# How do resistors generate different heat if we make the current fixed and changed the voltage and resistance? Notice the flow of charge is constant

Consider having a circuit which consists of a battery and one resistor.
$$V = 10$$ volts, $$R = 5$$ ohms, so $$I = 2$$ Amperes, and $$P = 20$$ watts.

If we double the voltage and resistance, the current will be the same and the power will be equal to 40 watts, hence the resistor will be hotter than the first case.

Now here is the silly question.

The current in each of the two cases is constant and equals the current of the other. The speed which charges move across the wire is constant. So why is more heat generated while the speed of charges is constant? I know that the potential is doubled, but the potential is potential, and we can't make use of potential energy unless it is converted to kinetic energy. How can the resistor make use of this (potential) energy, the mechanism which the resistor turns potential energy into heat.

• Where does it say that heat is produced by charge alone? – user207421 Jul 5 '19 at 9:47

Your initial circuit is like this:

So you get 2A flowing and a power of 20W dissipated in the resistor.

Then you double the voltage and the resistance:

The two batteries add up to single source of 20V. The two resistors add up to a total resistance of 10$$\Omega$$. So, as you correctly state, the current is the same as before (2A). Therefore the power is now 40W

But this power is shared between the two resistors: 20W each, exactly as before.

You might also note that the potential at the point between the resistors is 10V, so each resistor has 10V across it, exactly as before.

Really all you've done is doubled up the circuit so that you have twice of what you had before.

• Think of sucking liquid through a straw. It flows at a certain speed.
• Now squeeze the straw (increase the resistance). The flow (volume per second) slows down.
• In order to keep the flow-speed high, you must suck harder. That's the voltage (think of it as an electric "pressure"). This dent in the straw is now "using up" all of the pressure, which now is much higher.

Basically, the dent in the straw does cause energy loss and thus would have caused the flow to slow down. You just don't notice because you replenish the flow right away by having the pressure higher.

This is directly analogous to electric circuits: The larger resistance does cause energy loss and thus would have caused the current (electron flow) to slow down since it "sucks out" their kinetic energy.
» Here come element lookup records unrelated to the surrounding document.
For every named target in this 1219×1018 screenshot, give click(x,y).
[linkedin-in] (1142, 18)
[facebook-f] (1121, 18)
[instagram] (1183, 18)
But you don't notice because you counteract this loss with a higher voltage that "forces" the electrons forward to keep the same speed nevertheless.

Think of the resistor as being like a pipe packed full of magically immoveable (so they won't get swept away by the flow) pebbles(*). The electric current is like water flowing through this pipe. Different resistors have different pebble densities, and the more tightly packed the pebbles are with fewer and more convoluted void spaces between them, the harder it is for the water to get through. The electric field in the wire pushes the water through the pebble bed, like a source of water pressure, such as a pump or downhill slope does with real water.

Now, suppose one pipe has a relatively coarse and gap-filled pebble fill (lower $$R$$), while the other has a finer and more densely-packed fill (higher $$R$$). Both are subjected to a flow of water, and those flows are tuned so that both maintain the same perfusion (rate of water making it through) of the pebble bed. Do you think equal driving force, and so pressure, will result in identical perfusion? If not, which do think will need more and which less?

And then, if you're driving it harder, that means a greater force is being exerted and more work is being done in any given time to get the same result (flow or rate of perfusion), hence the faster also the rate at which energy is being dissipated into heat. Which, then, has the largest dissipation and hence gets the hottest?

(*) NB to other readers: Technically, the "pebbles" in a real resistor are moveable and, in fact, flying around all over (for a suitably quantum-mechanically fuzzy notion of 'flying'), but I am using this to keep the illustration simple.

Here's a mental experiment you can do.

Take a resistor which generates a certain amount of heat Q while a voltage is applied to it, resulting in a current. Now, cut the resistor into two equal parts perpendicular to the direction of the current. Quite obviously, if the whole resistor generated Q, each part should generate Q/2. Yet, the current in each part is exactly the same, so by your logic each half should still generate the same amount of heat as the initial resistor.